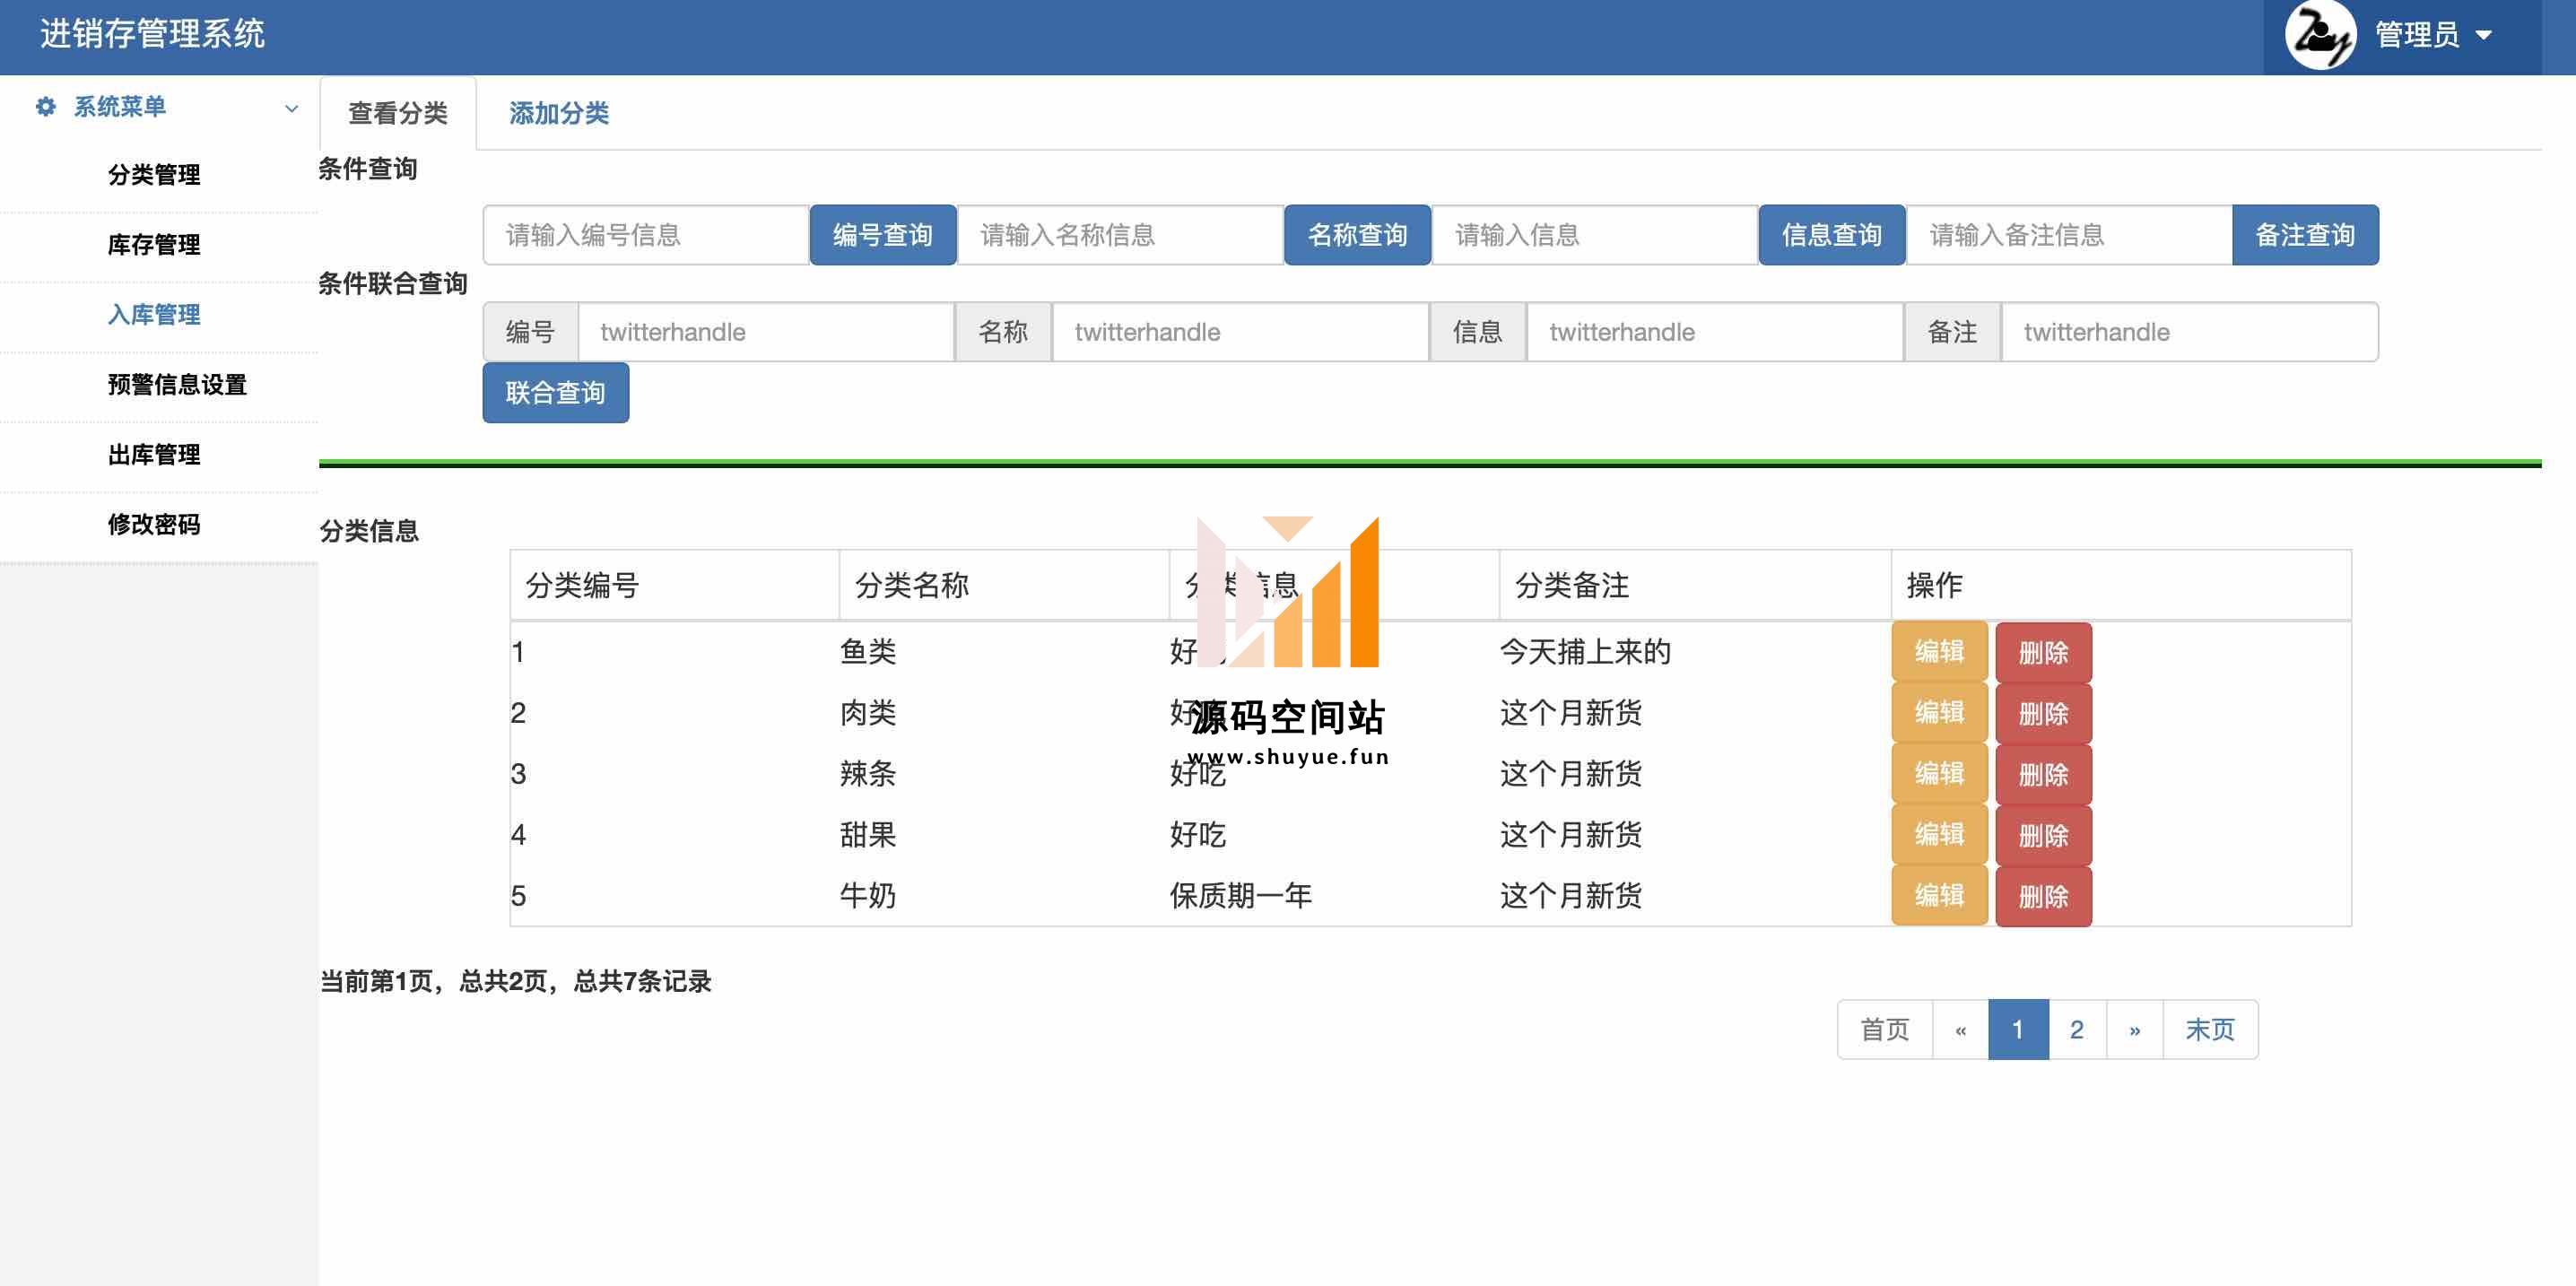Viewport: 2576px width, 1286px height.
Task: Open 库存管理 in the sidebar
Action: (x=154, y=245)
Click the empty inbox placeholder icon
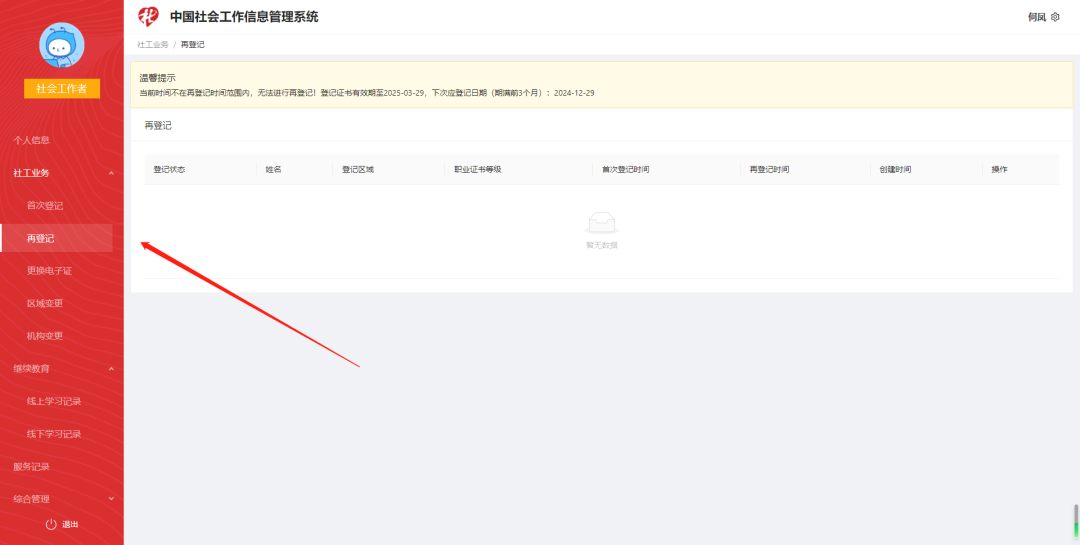 601,223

> **TASK DETAILS**:
Please filter the items above, keeping only the lines that contain the string "Click".

> **EXERCISE OUTPUT**:
Click the empty inbox placeholder icon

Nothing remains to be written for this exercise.